# How Might We

# Phase: 🎨 Problem shaping
Focus: Diverge

IN BRIEF

Time commitment: 1-2 hours
Difficulty: Easy
Materials needed: Meeting space (physical or virtual), whiteboard and stickies (physical or virtual), participants from a variety of technical and cultural perspectives (the more of these, the more useful)
Who should participate: User experience designers, product/project owners, developers, community specialists
Best for: Generating a number of ideas quickly without becoming too solution-focused too soon

# About this tool

Brainstorming is great, but it often faces the critique that it encourages participants to fall in love with the solution, not the problem. If either your problem or your team runs the risk of falling into that trap, a "how might we" exercise may be a more effective approach. "How might we" exercise differs from traditional brainstorming because you're often generating as many questions as you are generating answers, and participants are placing equal weight on each.
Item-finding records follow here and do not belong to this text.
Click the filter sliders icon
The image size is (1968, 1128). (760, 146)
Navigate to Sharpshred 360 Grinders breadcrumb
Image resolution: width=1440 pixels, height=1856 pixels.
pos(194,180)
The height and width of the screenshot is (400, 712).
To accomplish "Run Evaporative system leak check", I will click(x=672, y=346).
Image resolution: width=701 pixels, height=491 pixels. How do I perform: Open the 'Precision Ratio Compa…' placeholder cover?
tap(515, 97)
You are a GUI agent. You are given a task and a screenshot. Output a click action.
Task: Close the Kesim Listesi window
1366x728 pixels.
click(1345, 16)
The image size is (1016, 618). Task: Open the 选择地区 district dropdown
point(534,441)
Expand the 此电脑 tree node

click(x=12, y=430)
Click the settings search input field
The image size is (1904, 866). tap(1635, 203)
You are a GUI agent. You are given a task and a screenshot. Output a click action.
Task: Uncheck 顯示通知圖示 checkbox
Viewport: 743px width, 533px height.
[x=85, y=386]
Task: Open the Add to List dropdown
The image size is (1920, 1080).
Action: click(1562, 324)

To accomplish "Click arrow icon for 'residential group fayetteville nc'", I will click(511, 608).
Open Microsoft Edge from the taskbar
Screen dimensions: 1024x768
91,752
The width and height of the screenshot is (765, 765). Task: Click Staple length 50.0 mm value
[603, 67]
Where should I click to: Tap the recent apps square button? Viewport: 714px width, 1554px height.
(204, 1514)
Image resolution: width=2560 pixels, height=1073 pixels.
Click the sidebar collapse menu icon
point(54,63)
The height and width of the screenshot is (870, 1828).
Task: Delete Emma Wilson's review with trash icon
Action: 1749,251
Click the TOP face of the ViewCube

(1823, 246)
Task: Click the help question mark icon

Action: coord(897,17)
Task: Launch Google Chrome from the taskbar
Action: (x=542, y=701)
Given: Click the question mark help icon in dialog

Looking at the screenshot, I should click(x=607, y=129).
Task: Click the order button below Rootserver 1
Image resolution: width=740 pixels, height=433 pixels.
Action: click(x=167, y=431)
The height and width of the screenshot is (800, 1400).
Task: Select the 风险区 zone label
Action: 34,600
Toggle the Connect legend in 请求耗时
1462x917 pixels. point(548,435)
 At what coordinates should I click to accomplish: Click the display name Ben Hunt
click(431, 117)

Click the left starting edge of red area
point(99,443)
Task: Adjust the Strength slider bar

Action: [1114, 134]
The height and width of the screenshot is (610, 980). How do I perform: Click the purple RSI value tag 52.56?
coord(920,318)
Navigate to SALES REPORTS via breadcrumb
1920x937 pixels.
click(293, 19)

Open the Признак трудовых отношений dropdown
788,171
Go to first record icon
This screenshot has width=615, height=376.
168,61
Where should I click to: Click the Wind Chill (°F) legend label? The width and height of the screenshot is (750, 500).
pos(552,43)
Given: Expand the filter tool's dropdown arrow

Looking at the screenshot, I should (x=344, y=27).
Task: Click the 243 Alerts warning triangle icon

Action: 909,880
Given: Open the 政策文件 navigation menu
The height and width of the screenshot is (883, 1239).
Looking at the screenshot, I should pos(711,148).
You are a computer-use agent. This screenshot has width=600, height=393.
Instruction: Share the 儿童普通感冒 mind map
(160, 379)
Get started with "how might we" by ...

  1. Gather particpants (internal stakeholders or actual users) from as wide a variety of perspectives as possible; this is important because it encourages diverse questions, which in turn encourages diverse perspectives on answers further along in your design process.
  2. Start with a problem statement or insight statement about the issue to hand and encourage participants to come up with as many related questions as possible beginning in "how might we ..." For example, if the insight statement is "people believe in the inherent goodness of installing software packages through distributed means, but they don't do so because it's too slow and availability is an issue", some "how might we" questions might be:
  3. How might we speed up downloading packages in slow firewalled environments?
  4. How might we encourage user adoption in order to improve availability?
  5. How might we persuade users to take a time hit in order to do something they believe is inherently good?
  6. How might we make it an easy fallback to downloading packages in a different way if resources outside the firewall are unavailable?
  7. Once you're done, revert to traditional brainstorming to generate as many answers as possible to the "how might we" questions you've generated. You're likely to find a much wider diversity of potential solutions than if you'd just started with solutioning right off the bat!